▶ [Saved entries]:

########

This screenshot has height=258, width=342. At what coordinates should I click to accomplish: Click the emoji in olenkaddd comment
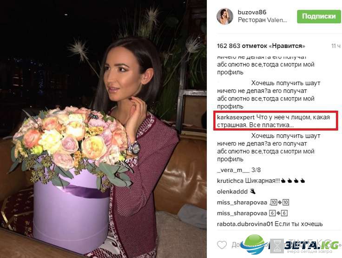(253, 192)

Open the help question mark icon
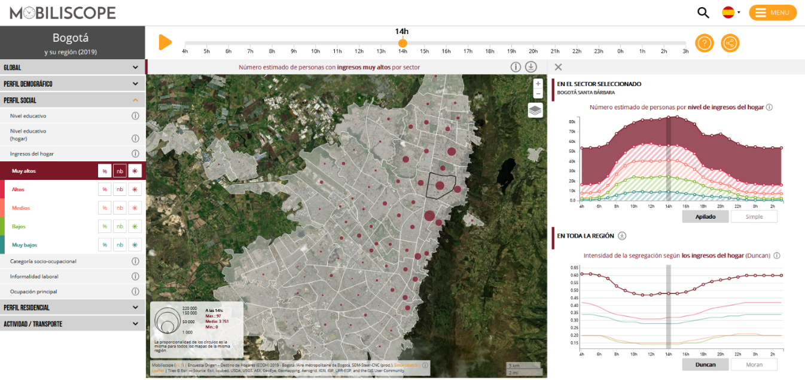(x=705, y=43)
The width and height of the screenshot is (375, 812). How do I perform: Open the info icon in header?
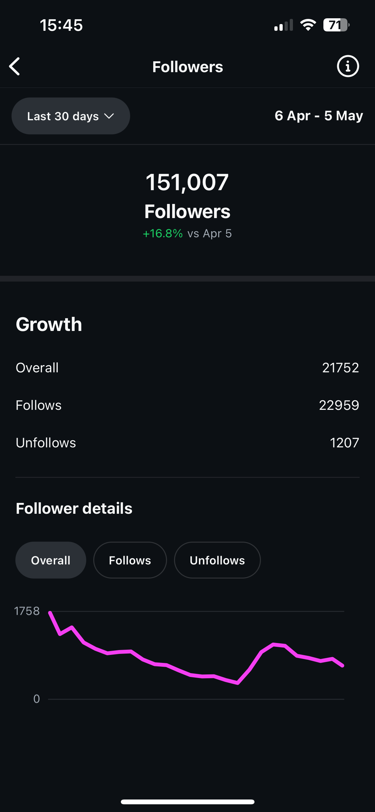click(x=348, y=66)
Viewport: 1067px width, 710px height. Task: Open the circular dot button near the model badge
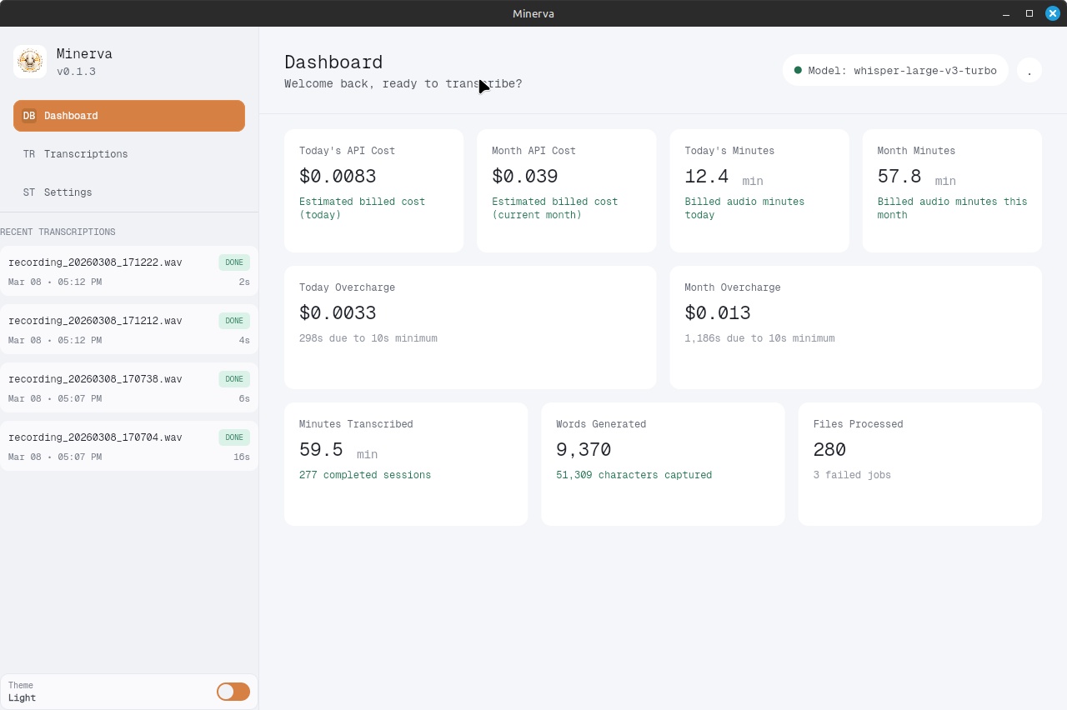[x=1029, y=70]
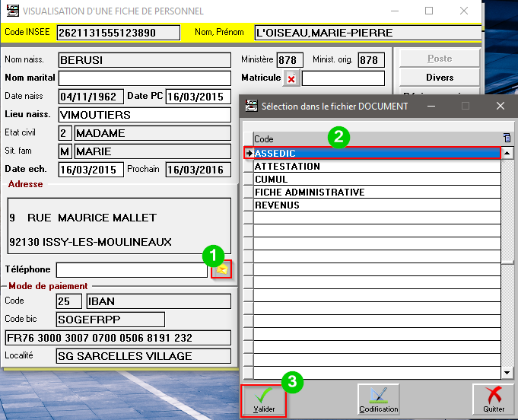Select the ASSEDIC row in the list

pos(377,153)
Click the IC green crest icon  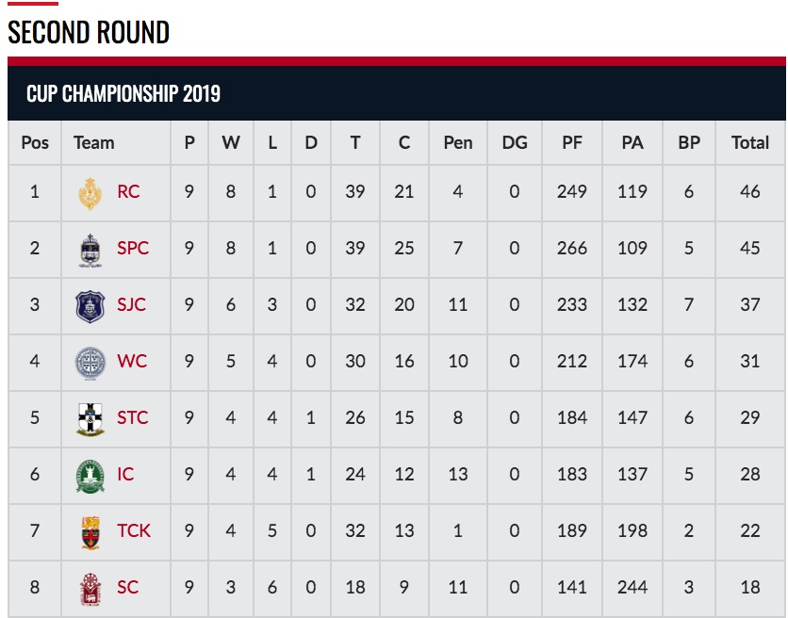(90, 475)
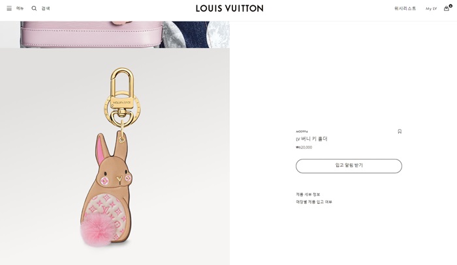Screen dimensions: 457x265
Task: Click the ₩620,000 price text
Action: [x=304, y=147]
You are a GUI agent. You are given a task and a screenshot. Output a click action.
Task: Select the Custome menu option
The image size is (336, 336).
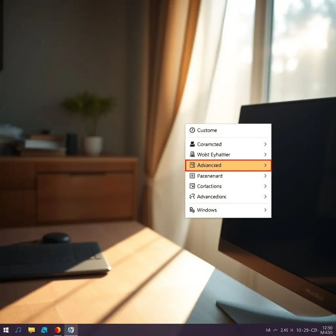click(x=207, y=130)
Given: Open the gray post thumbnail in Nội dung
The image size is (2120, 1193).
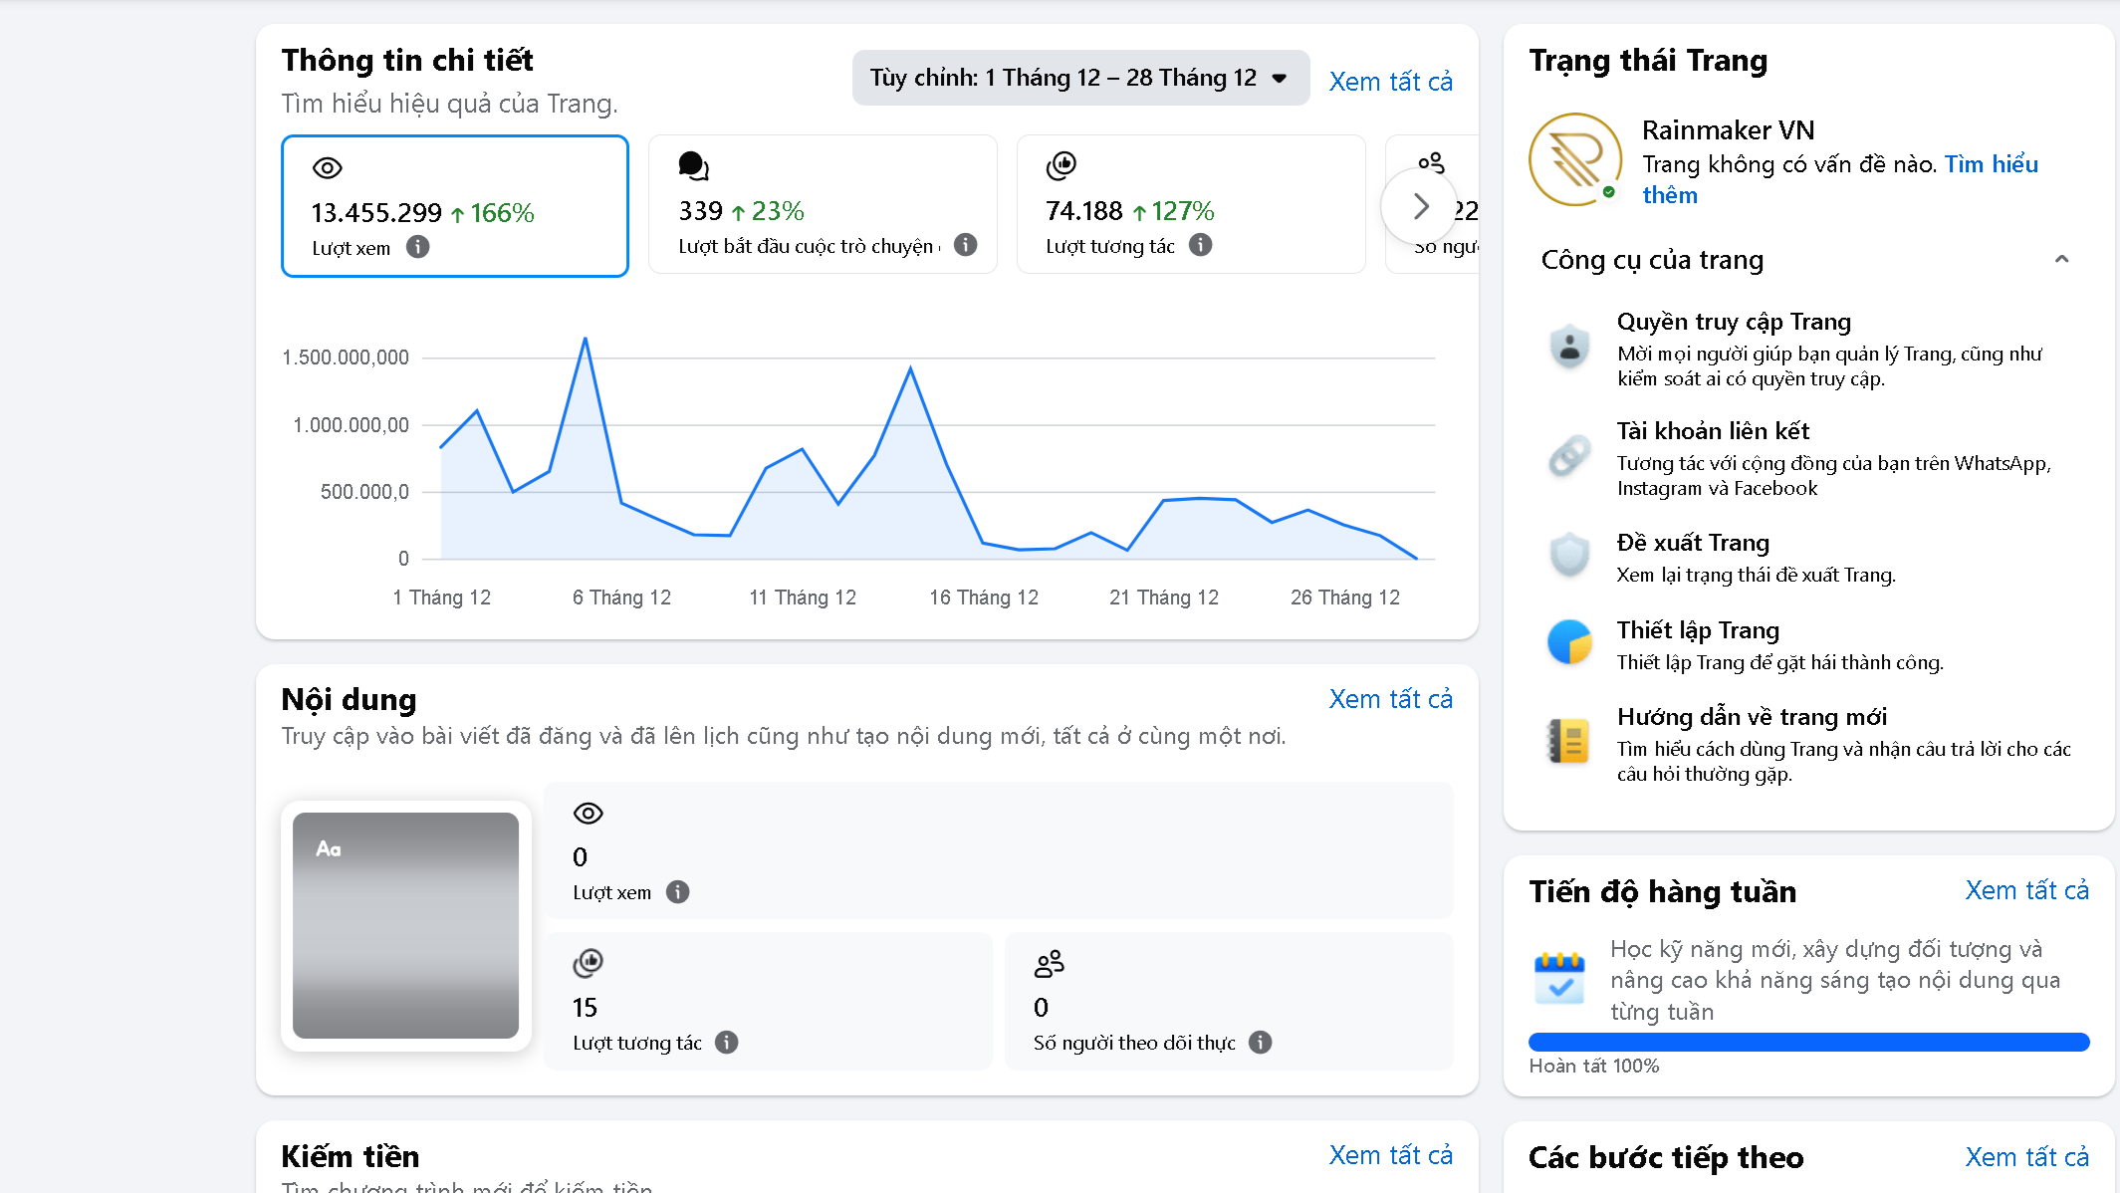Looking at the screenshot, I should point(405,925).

########

▶ [Work item]:
Reproduce the data above exactly, but only from the line containing "You are a GUI" through the line containing "Given: Open the". Omit all pictures.

▶ [Response to this exercise]:
You are a GUI agent. You are given a task and a screenshot. Output a click action.
Task: Select the Custome menu option
The image size is (336, 336).
click(x=207, y=130)
Given: Open the gray post thumbnail in Nội dung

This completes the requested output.